The FBI’s former top lawyer reportedly told congressional officials in closed-door testimony that he’d considered Deputy Attorney General Rod Rosenstein’s suggestion about secretly recording President Donald Trump to be “no laughing matter” — contradicting the claim, touted by the Justice Department and the Trump administration, that Rosenstein’s remark had been made “sarcastically.”
As first reported by Fox News, James Baker, the FBI’s former general counsel, was questioned last week by congressional investigators from the House Judiciary and Oversight Committees. The attorney’s interview was part of Republicans’ investigation into whether anti-Trump bias had tainted the bureau’s probe into Russian election meddling.
Rep.
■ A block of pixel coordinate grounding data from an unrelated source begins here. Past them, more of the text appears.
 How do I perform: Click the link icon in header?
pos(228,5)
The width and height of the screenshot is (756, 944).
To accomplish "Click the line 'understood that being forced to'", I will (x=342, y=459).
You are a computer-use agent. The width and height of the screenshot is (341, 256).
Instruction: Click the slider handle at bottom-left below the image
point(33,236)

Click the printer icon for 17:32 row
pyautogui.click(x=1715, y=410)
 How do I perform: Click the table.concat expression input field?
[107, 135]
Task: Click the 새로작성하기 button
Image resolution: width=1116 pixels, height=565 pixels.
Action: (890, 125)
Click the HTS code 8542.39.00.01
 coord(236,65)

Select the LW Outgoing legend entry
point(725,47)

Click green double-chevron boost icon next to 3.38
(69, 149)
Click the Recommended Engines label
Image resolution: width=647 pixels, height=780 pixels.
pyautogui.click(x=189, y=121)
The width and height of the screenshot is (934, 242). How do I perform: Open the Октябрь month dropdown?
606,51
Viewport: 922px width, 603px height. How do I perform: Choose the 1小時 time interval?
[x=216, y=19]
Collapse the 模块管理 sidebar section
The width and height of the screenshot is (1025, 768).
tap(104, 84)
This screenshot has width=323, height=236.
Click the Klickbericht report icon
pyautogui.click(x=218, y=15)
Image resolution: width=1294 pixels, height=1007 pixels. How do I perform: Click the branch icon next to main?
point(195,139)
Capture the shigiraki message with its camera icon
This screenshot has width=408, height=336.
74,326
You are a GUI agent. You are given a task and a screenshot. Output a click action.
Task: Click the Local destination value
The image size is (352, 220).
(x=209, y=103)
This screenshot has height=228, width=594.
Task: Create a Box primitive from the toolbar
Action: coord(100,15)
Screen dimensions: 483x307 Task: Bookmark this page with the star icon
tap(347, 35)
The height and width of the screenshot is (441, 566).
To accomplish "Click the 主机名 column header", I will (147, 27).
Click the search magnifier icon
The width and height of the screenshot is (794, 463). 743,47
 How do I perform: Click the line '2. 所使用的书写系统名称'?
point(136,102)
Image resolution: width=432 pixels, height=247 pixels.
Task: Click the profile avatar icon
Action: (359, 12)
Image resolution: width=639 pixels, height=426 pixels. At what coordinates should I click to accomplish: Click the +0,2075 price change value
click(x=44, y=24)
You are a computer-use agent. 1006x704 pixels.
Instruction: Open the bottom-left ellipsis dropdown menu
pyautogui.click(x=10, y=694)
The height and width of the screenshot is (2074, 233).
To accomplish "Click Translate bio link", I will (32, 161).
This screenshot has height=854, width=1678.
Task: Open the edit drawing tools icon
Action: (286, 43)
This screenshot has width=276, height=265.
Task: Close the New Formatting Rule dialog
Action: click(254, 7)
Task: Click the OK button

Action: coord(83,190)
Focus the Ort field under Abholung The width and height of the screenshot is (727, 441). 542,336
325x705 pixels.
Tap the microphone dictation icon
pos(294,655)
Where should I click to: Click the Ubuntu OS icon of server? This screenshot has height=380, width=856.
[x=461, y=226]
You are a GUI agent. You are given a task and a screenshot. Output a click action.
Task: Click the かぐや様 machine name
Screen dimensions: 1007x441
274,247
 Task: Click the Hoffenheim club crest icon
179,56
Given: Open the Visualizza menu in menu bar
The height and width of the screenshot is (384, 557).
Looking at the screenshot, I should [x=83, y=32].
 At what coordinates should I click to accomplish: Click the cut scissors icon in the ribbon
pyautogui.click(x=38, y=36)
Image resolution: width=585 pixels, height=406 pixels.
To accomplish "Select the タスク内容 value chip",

Mark Meadows (R-N.C.) told Fox News that Baker had shared “explosive” information with the committees, including alleged “confirmation” that “things were done in an abnormal fashion.” Meadows did not elaborate, however, on what these “things” were.
Follow-up reports revealed that Baker, who resigned from the FBI in May, was questioned by the committees about Rosenstein’s suggestion ― first reported by The New York Times last month ― that Trump should be secretly taped and possibly removed from office using the 25th Amendment.
Baker told Congress that he and other FBI officials had taken Rosenstein’s suggestion to wear a wire “seriously” — but had ultimately “dismissed the idea within days,” the Times reported on Wednesday.
“FBI leaders played out its potential ramifications before rejecting it,” the paper added, noting that Baker said he’d learned of Rosenstein’s suggestion either from Andrew McCabe, who had been the acting FBI director at the time, or Lisa Page, a senior FBI lawyer.
“As far as Baker was concerned, this was a real plan being discussed,” a source familiar with the congressional investigation told investigative journalist John Solomon. “It was no laughing matter for the FBI.”
Baker reportedly told congressional investigators that he’d also been aware that Rosenstein had discussed invoking the 25th Amendment, which allows for the removal of a president deemed unfit for office.
Rosenstein has vehemently denied making any such suggestion, telling the Times last month that “based on my personal dealings with the president, there is no basis to invoke the 25th Amendment.”
Reports about Rosenstein’s taping plan and 25th Amendment musings had initially led to intense speculation about the deputy attorney general’s potential sacking or resignation.
For now, however, it appears that the Justice Department’s second-highest official has avoided the chopping block.
On Monday, Trump invited Rosenstein aboard Air Force One and said the pair “actually have a good relationship.” A Justice Department official told The Washington Post this week that “there was real respect” between the two men.
The Judiciary and Oversight Committees had been scheduled to question Rosenstein privately this week ― but the meeting has been “indefinitely postponed,” a Judiciary Committee aide told the Times.